▶ GIVEN ENTRIES:
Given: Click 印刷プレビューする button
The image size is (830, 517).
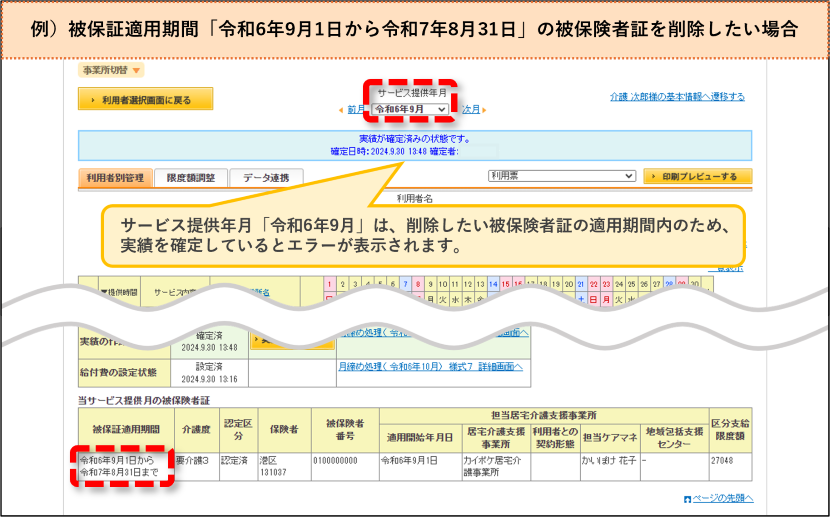Looking at the screenshot, I should point(698,176).
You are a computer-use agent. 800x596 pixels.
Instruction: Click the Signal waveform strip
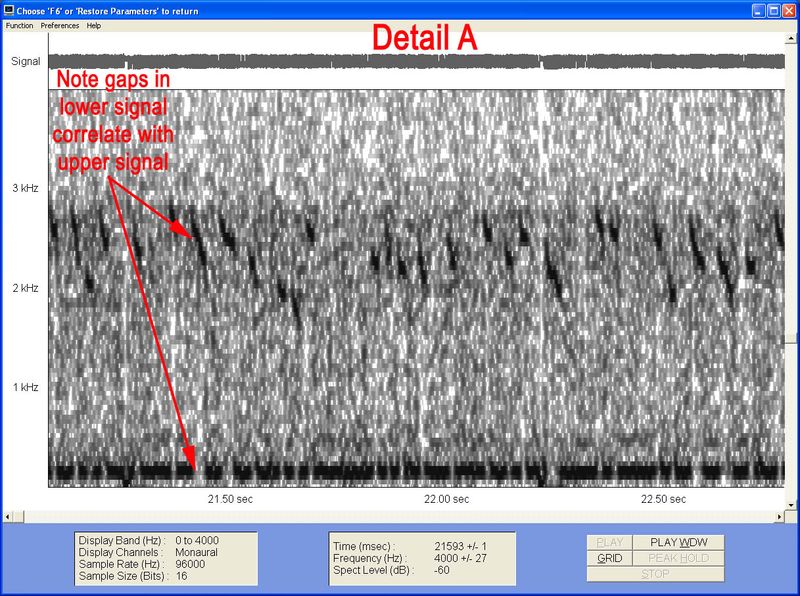tap(416, 62)
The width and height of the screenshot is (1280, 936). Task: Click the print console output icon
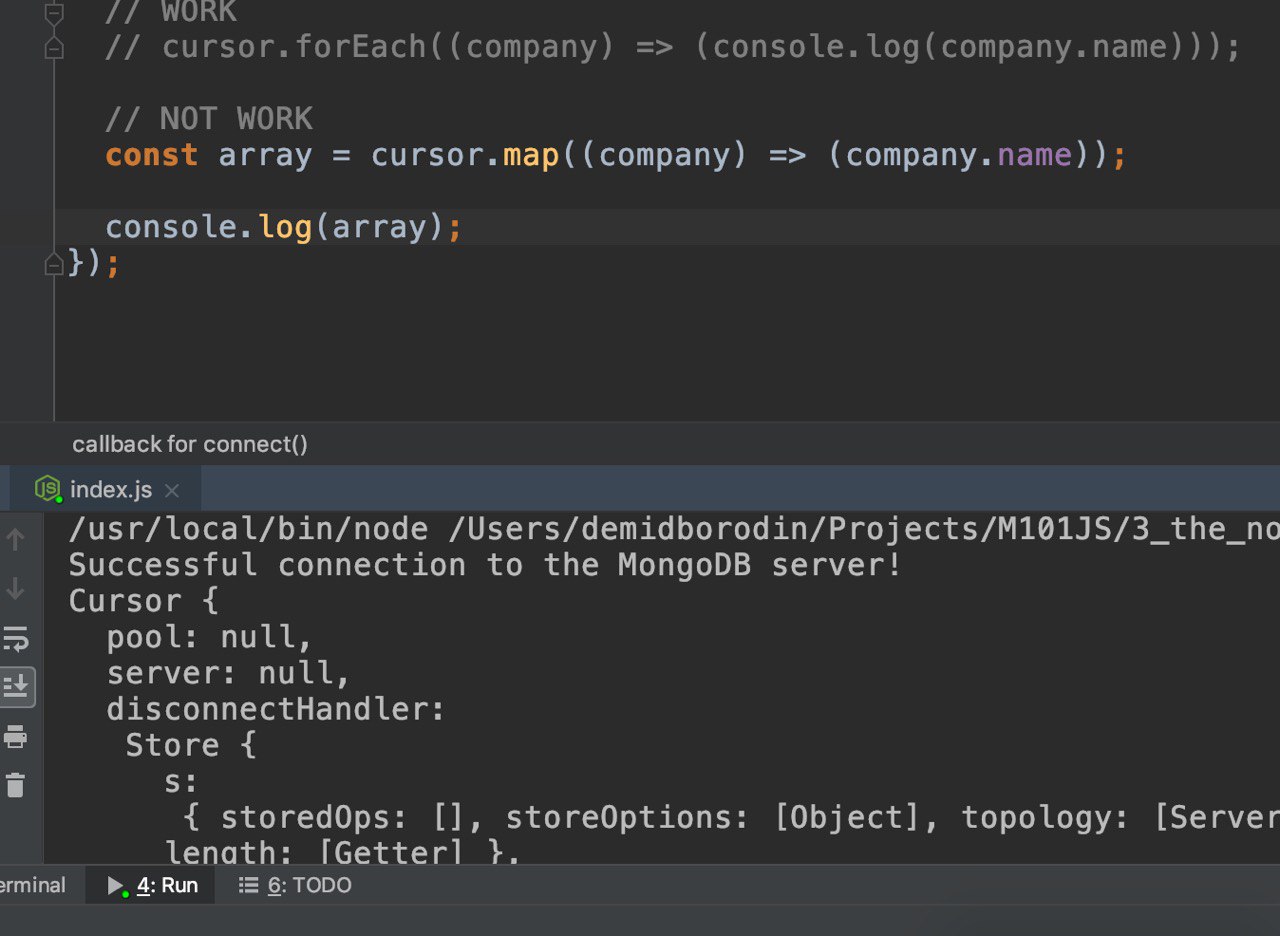[x=16, y=737]
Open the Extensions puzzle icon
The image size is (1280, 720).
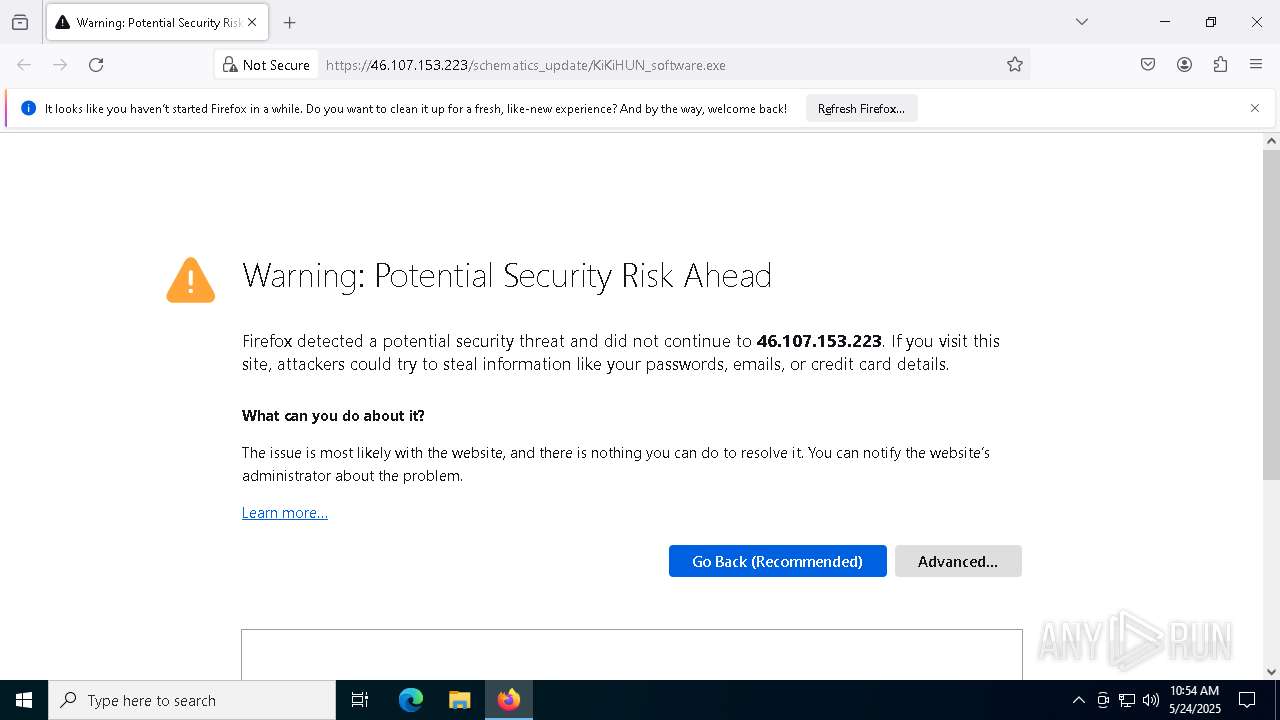(1220, 65)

▶ EXERCISE REQUIREMENTS:
Beginning at the line containing "The image size is (830, 517).", restate every line through the end of the material above exactly; omit the pictures.

▶ SOLUTION TO THIS TASK:
The image size is (830, 517).
Looking at the screenshot, I should point(698,176).
You are a computer-use agent. 800x596 pixels.
Instruction: Click the Signal waveform strip
tap(416, 62)
The width and height of the screenshot is (1280, 936). Task: Click the print console output icon
[x=16, y=737]
Open the Extensions puzzle icon
The image size is (1280, 720).
(1220, 65)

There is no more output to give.